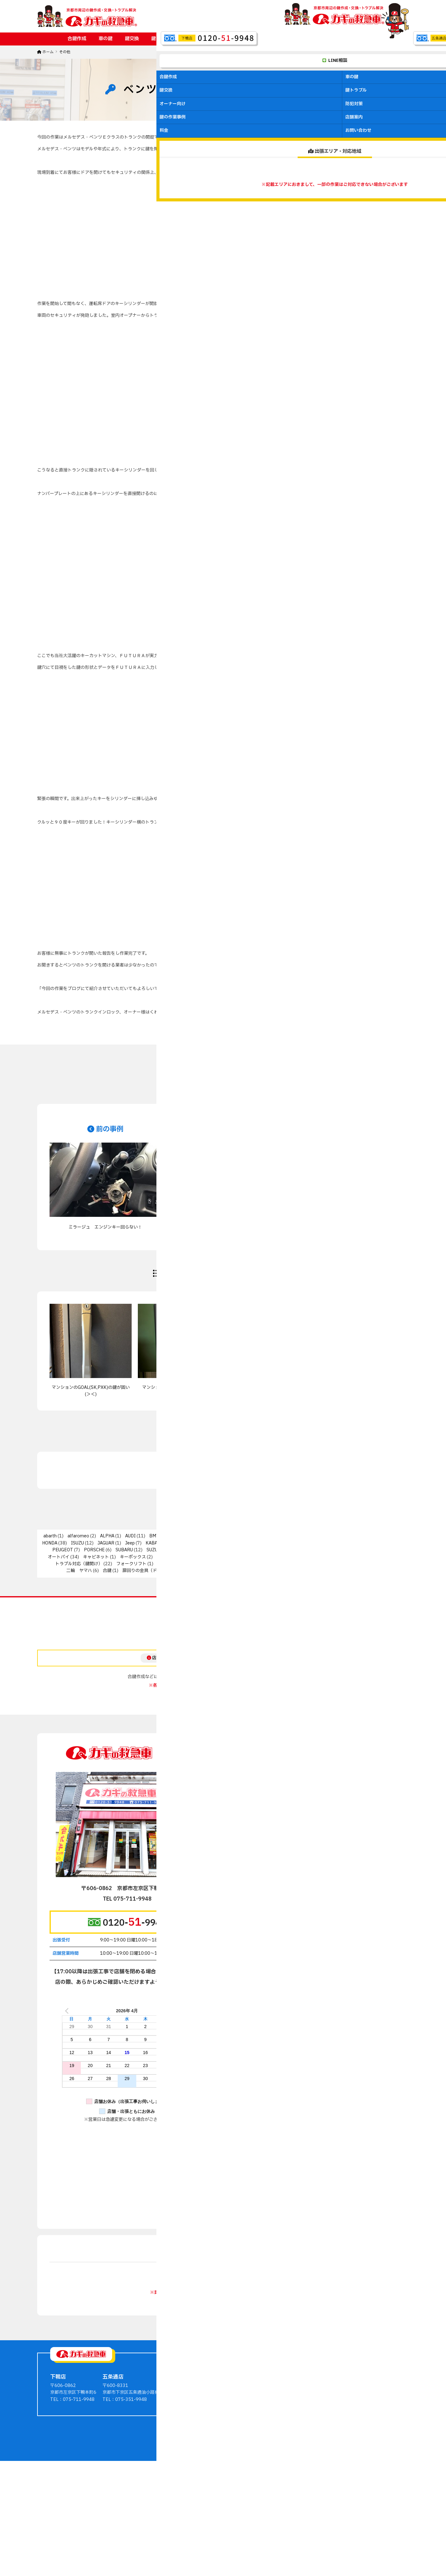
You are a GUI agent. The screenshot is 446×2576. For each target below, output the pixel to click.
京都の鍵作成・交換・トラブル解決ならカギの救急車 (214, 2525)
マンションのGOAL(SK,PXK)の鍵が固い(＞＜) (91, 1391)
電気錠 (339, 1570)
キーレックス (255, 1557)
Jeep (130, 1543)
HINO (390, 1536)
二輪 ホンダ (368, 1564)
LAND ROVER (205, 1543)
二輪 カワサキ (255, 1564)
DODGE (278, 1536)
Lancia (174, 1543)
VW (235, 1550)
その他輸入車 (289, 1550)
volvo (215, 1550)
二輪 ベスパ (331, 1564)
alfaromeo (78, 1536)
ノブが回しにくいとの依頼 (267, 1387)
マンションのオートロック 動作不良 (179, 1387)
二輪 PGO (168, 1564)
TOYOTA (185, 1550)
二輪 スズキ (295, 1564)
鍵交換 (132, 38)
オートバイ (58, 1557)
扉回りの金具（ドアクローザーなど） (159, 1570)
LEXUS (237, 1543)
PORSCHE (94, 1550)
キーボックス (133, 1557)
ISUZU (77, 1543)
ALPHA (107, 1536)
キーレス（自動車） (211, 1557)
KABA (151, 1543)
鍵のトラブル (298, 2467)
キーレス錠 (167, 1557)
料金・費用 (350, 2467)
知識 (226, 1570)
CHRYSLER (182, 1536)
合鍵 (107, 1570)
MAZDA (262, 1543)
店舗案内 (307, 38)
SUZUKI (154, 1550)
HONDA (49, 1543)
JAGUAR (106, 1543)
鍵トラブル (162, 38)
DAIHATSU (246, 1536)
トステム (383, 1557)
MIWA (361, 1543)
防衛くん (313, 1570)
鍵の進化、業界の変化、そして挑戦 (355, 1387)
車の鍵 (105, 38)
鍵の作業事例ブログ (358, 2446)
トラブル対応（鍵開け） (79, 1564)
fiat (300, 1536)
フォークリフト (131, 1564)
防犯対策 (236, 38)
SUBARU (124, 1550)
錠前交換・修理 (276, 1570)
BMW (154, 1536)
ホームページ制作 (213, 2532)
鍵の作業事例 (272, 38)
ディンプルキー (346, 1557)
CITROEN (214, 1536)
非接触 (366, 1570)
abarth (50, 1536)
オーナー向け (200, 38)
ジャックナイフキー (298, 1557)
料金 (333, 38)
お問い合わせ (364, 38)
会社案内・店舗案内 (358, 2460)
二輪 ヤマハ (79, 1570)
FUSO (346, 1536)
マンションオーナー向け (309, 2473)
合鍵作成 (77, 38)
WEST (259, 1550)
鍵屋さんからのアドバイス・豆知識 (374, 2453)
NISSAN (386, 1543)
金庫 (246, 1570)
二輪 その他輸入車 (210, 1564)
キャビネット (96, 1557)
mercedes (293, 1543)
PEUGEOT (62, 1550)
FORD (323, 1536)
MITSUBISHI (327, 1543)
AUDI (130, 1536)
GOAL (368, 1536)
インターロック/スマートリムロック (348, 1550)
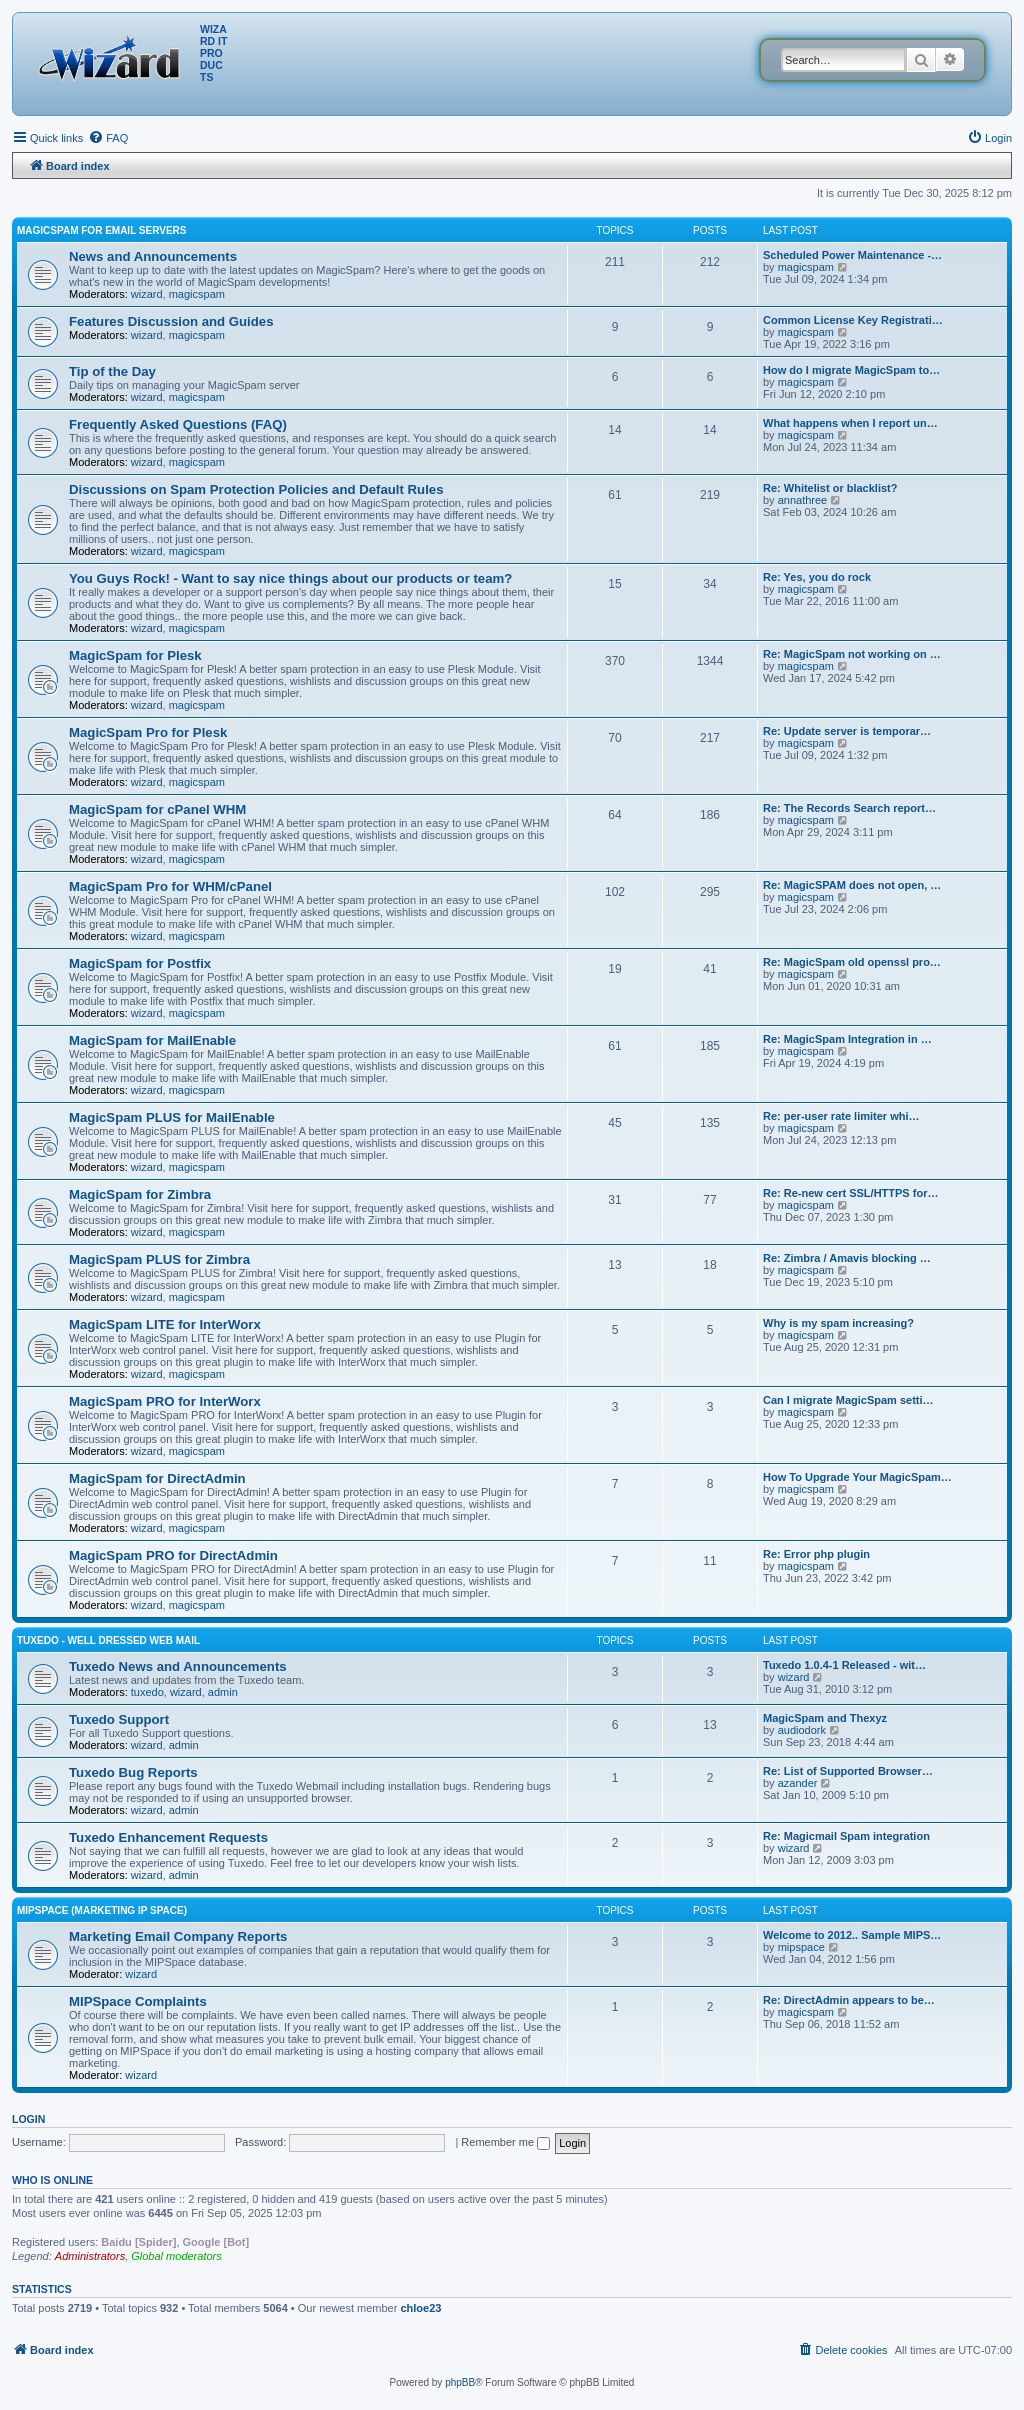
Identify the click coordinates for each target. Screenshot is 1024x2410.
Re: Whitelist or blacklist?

-- -- --

### Written exercise
How many lines in the records above contain the string "each", matching case exactly? Reply with the number alone.

### Output for this task
2